In contrast to the Fijian ‘Bula!’ which is announced with gusto, ‘Aloha’ is more subtle and reverent. Many Hawai’ians believe that a boisterous ‘Aloha!’ is disrespectful.
To greet with ‘Aloha’ when meeting someone is to exchange “the breath of life”. Much like the Maori traditional greeting, the Hawai’ian ‘Honi’ places the nose and forehead together with both parties inhaling through the nose. The breath from the nose is believed to pure, compared to that from the mouth. This is often followed by a hug or kiss to the cheek, or both. The belief is that after such an intimate introduction, it is then difficult to have hostile feelings toward your new friend.
On the Kohala Coast of the Big Island of Hawai’i is the Mauna Lani Bay Resort where historian and ‘protocol officer’, Danny Kaniela Akaka, has had a modest office in the resort’s cultural centre for 26 years. Danny runs regular tours of the resort’s significant historic sites including the former royal fish ponds that form part of the beautifully landscaped grounds of the sprawling resort, spa and golf complex 23 old miles north of the Kona International airport.
Quiz Danny a little and you’ll quickly discover his knowledge goes way beyond simply telling tales of the old days. Throughout Hawai’i he is respected as a long-standing kahu, teacher, musician, storyteller, explorer and preservationist – truly a keeper of the aloha spirit. He has dedicated his life to the preservation of Hawai’ian culture and its values.

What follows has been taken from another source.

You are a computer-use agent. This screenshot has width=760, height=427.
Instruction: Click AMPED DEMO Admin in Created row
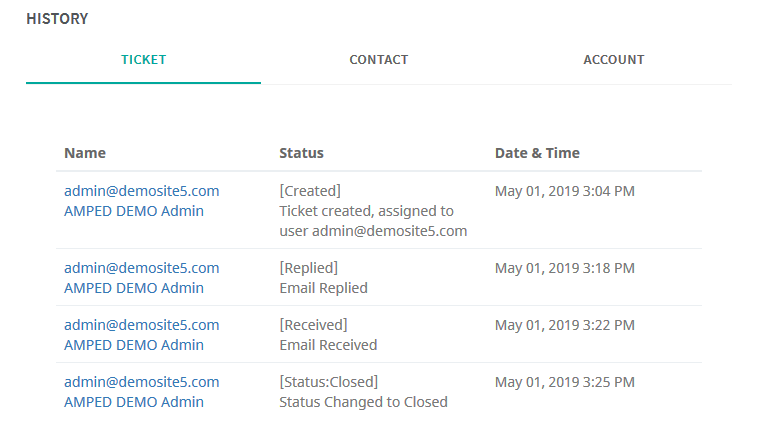click(x=134, y=211)
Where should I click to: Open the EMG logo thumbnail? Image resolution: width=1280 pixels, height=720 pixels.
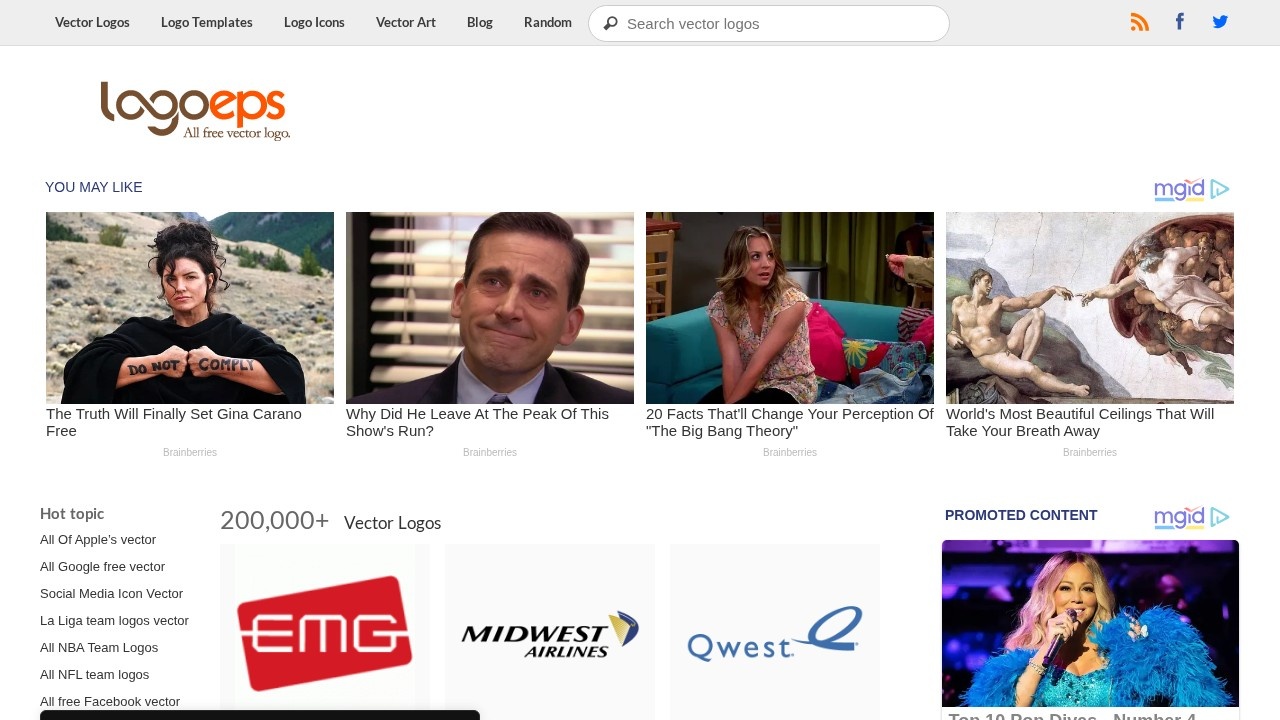(x=325, y=632)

One of the resort’s famous cultural projects under his stewardship is the building of a faithful replica of an ocean-going outrigger canoe, ‘Lau Lima’ (meaning ‘many hands’), named as such because hundreds of resort guests have lent their ‘Mana’ to the project. Preliminary sea trials were encouraging. “It rides like a Cadillac!” says Danny. Its official launching was delayed by slight damage from the Japanese tsunami, but the completion is tantalisingly close. Another 100-year-old preserved vessel can be seen next to Danny’s office.
“When the agreement to develop the resort on these sacred lands was struck in 1972,” Danny tells me, “part of the understanding was to preserve these significant sites. The Japanese partners, led by Noboru-san from Tokyo and his heirs, have held to their promise and we have these beautiful features here today.”

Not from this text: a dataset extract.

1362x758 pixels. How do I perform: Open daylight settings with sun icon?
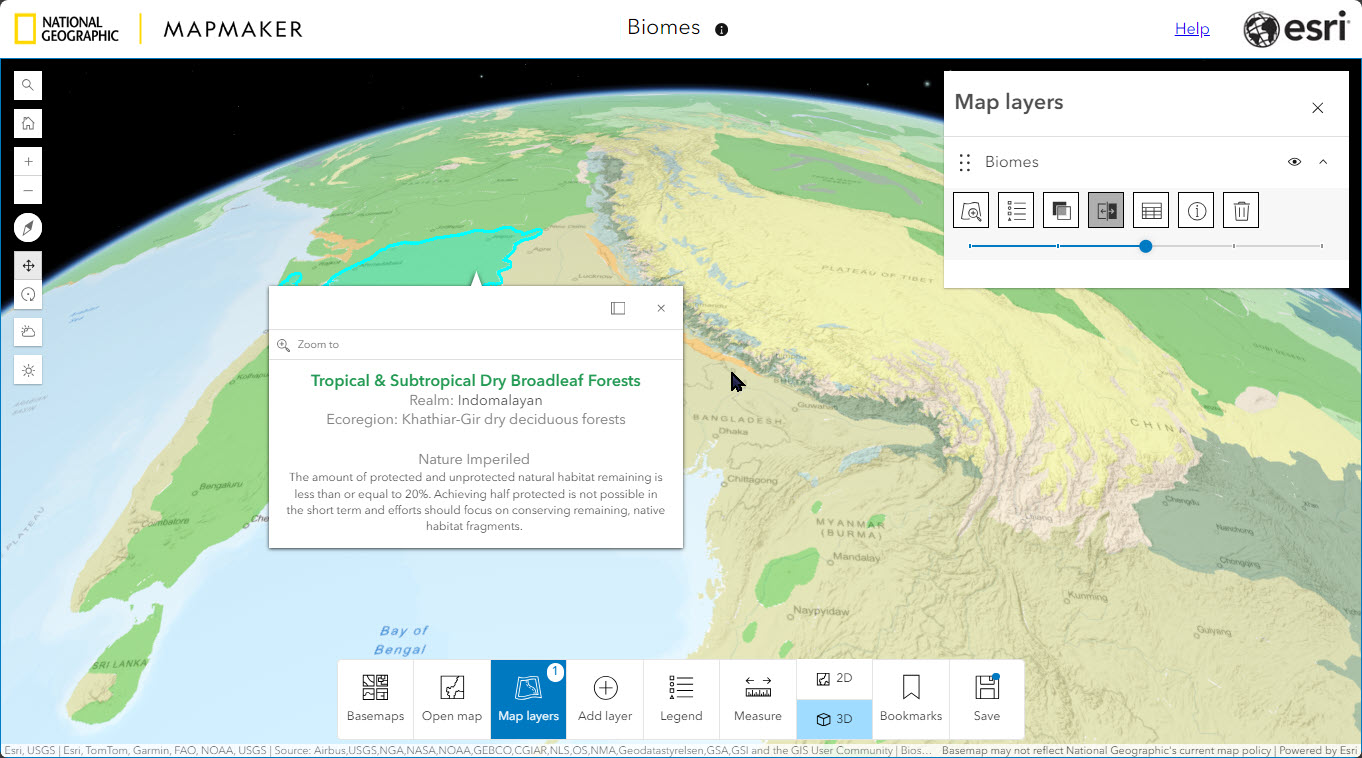tap(27, 369)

“This area of Hawai’i has an important spiritual significance for the traditional people and it is something like a spiritual magnet, a place for healing and renewal, and these ponds are the focal point. Without these, the place would lose its special qualities.”
At a time when respect for indigenous culture was rare, the 343-room Mauna Lani Bay was built to incorporate these sites into the landscape and to draw on their perceived significance while leaving them intact, protecting or restoring them as appropriate.
Today the resort is an acclaimed spa and golf retreat situated amid a 500 year old lava flow that extends all the way to the sea from the “mountain heavens” beyond. On a clear day, the mighty 4200m Mauna Kea and her famous observatories can be seen.